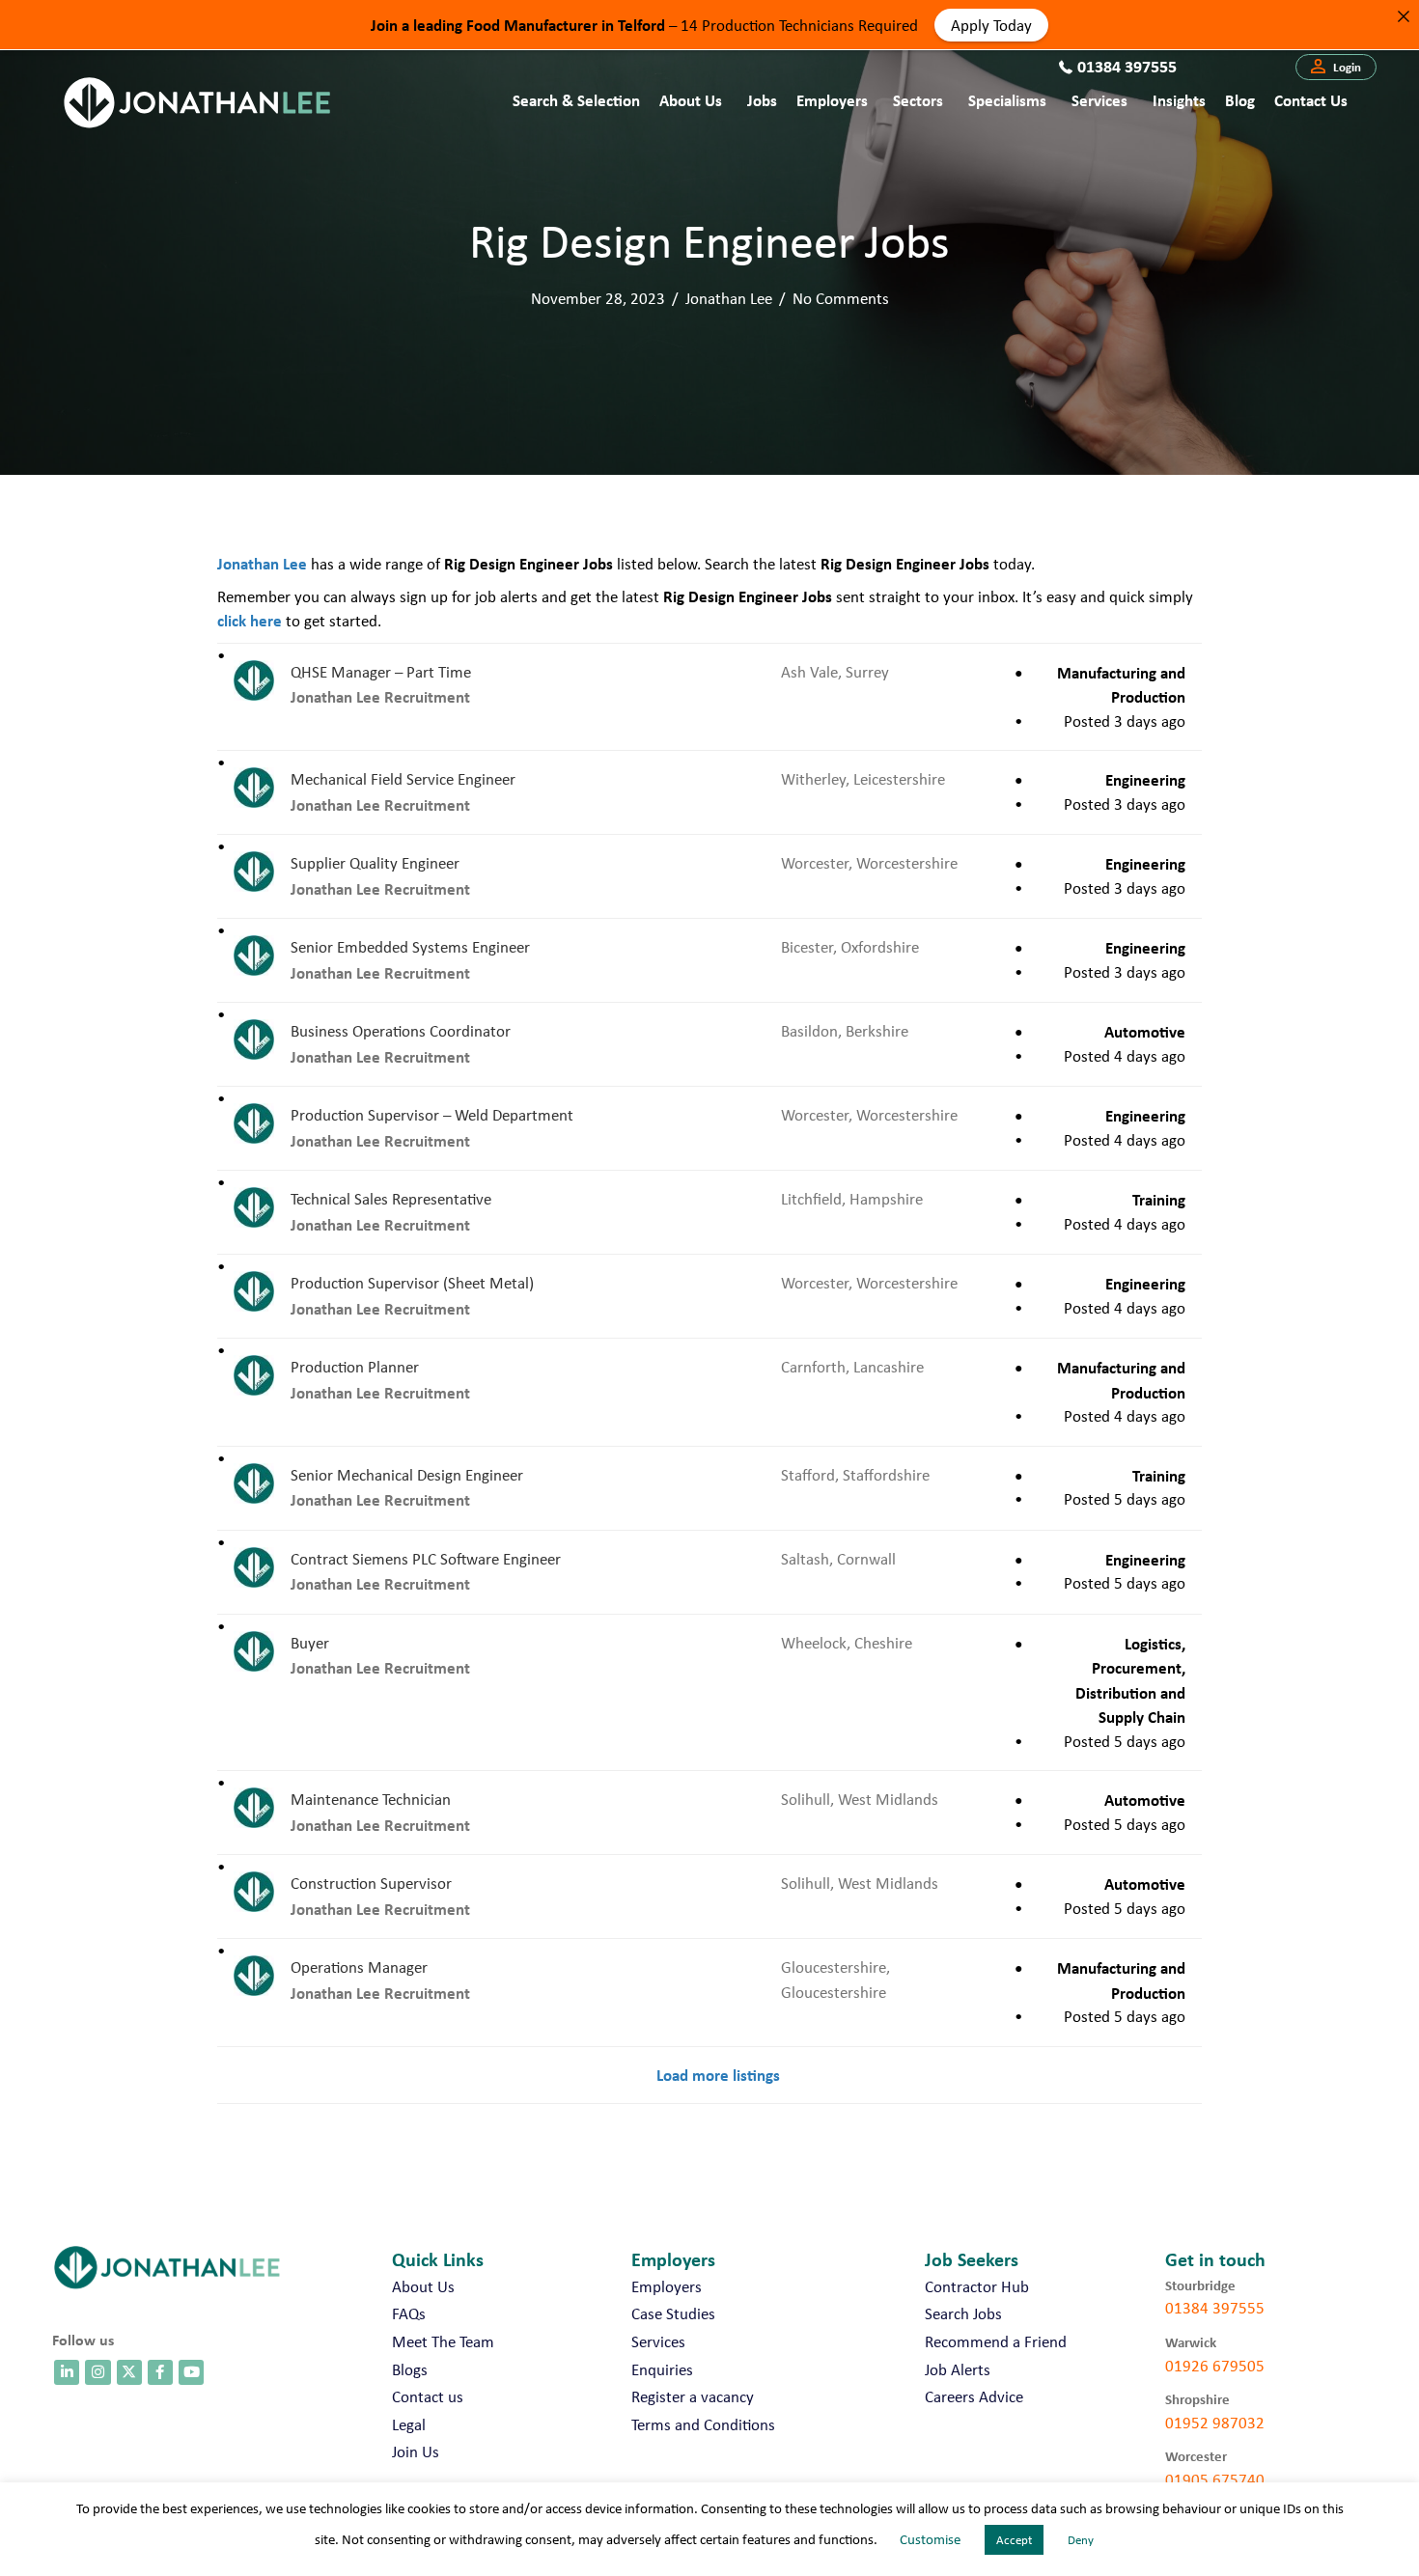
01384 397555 (1215, 2307)
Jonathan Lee (728, 298)
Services (1099, 100)
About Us (690, 100)
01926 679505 (1215, 2365)
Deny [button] (1081, 2540)
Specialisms (1007, 100)
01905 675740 (1215, 2479)
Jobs (762, 100)
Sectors (918, 100)
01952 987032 (1215, 2422)
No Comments (841, 298)
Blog (1240, 100)
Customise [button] (930, 2539)
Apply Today (991, 24)
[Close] (1403, 16)
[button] (1336, 67)
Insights (1179, 100)
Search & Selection (576, 100)
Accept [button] (1014, 2540)
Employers (832, 100)
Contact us (1311, 100)
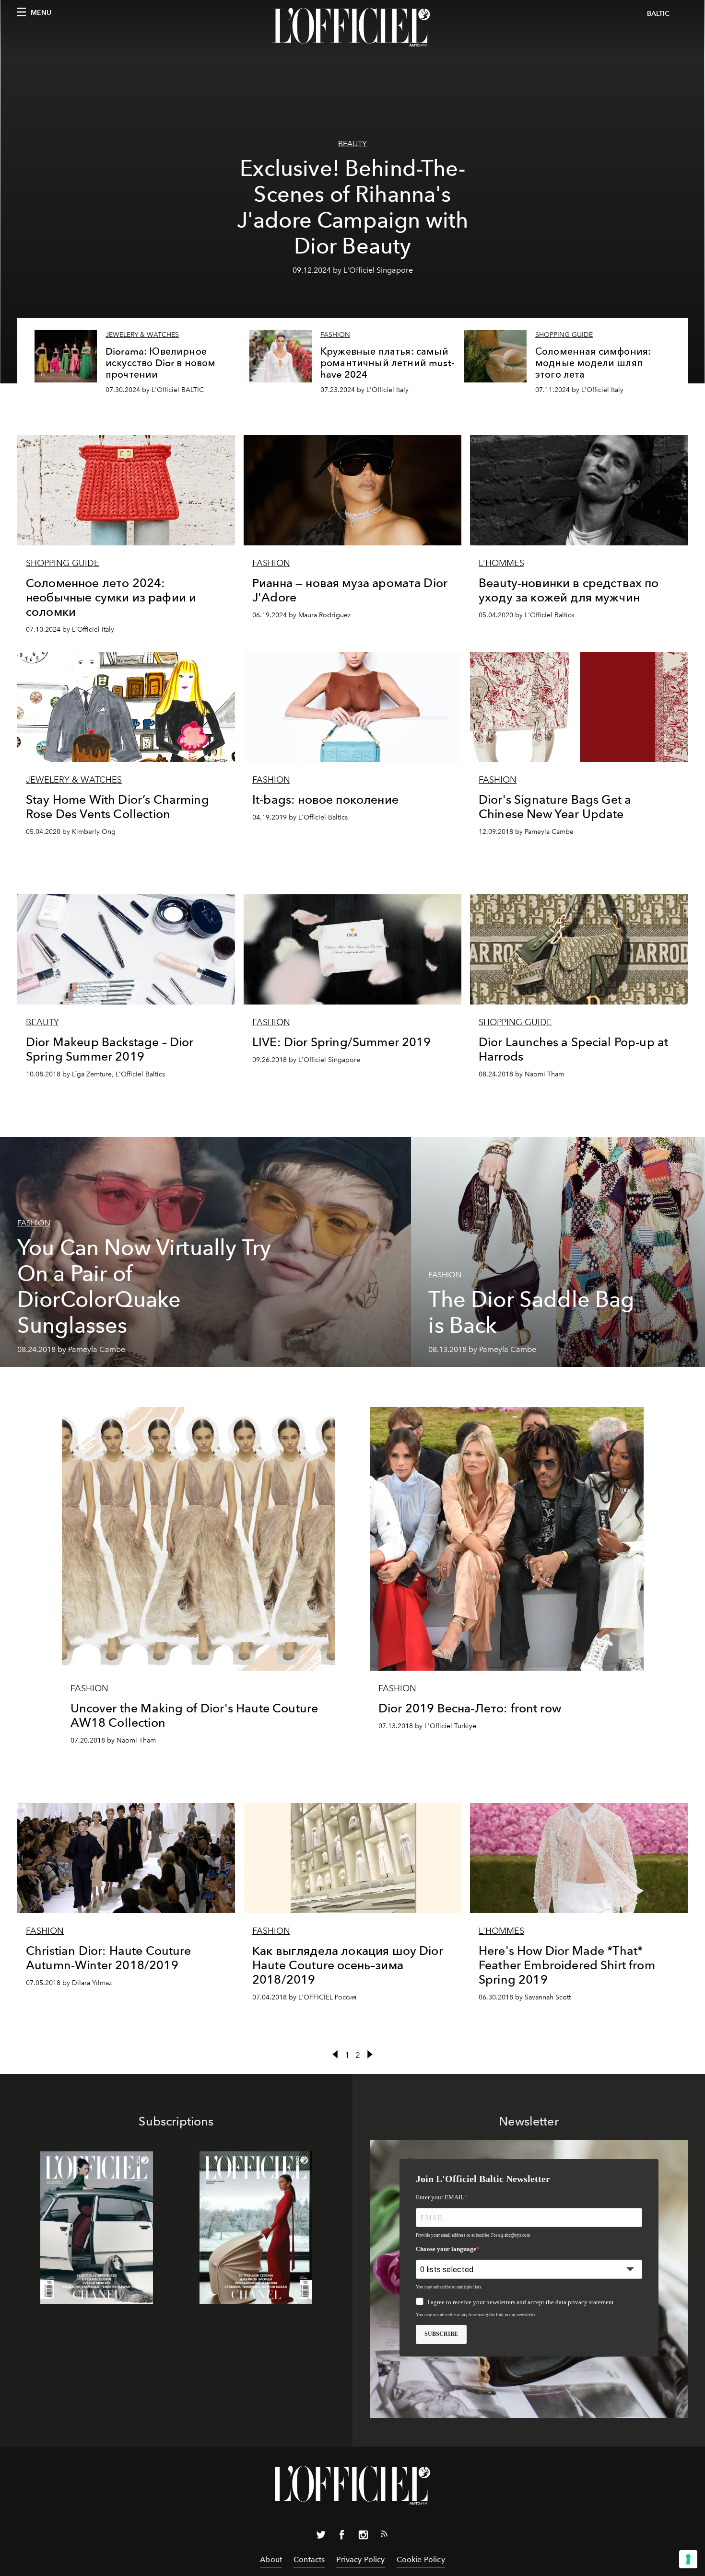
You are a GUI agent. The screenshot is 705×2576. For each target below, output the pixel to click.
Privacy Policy (360, 2559)
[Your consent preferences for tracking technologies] (688, 2559)
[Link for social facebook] (342, 2536)
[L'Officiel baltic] (352, 27)
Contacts (309, 2559)
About (271, 2559)
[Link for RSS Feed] (384, 2536)
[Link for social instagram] (363, 2536)
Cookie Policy (421, 2559)
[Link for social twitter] (321, 2536)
________________________
**PROBLEM TO WORK ON:**
The required output is the span of lines from the line with "01905 675740 (1215, 2479)" through the final line of the listing above, reproduced exactly, minus the pictures.

**SOLVED PROBLEM:**
01905 675740 (1215, 2479)
Jobs (762, 100)
Sectors (918, 100)
01952 987032 (1215, 2422)
No Comments (841, 298)
Blog (1240, 100)
Customise [button] (930, 2539)
Apply Today (991, 24)
[Close] (1403, 16)
[button] (1336, 67)
Insights (1179, 100)
Search & Selection (576, 100)
Accept [button] (1014, 2540)
Employers (832, 100)
Contact us (1311, 100)
You are a GUI agent. The screenshot is 705×2576. For each target below, output the pixel to click.
Privacy Policy (360, 2559)
[Your consent preferences for tracking technologies] (688, 2559)
[Link for social facebook] (342, 2536)
[L'Officiel baltic] (352, 27)
Contacts (309, 2559)
About (271, 2559)
[Link for RSS Feed] (384, 2536)
[Link for social instagram] (363, 2536)
Cookie Policy (421, 2559)
[Link for social twitter] (321, 2536)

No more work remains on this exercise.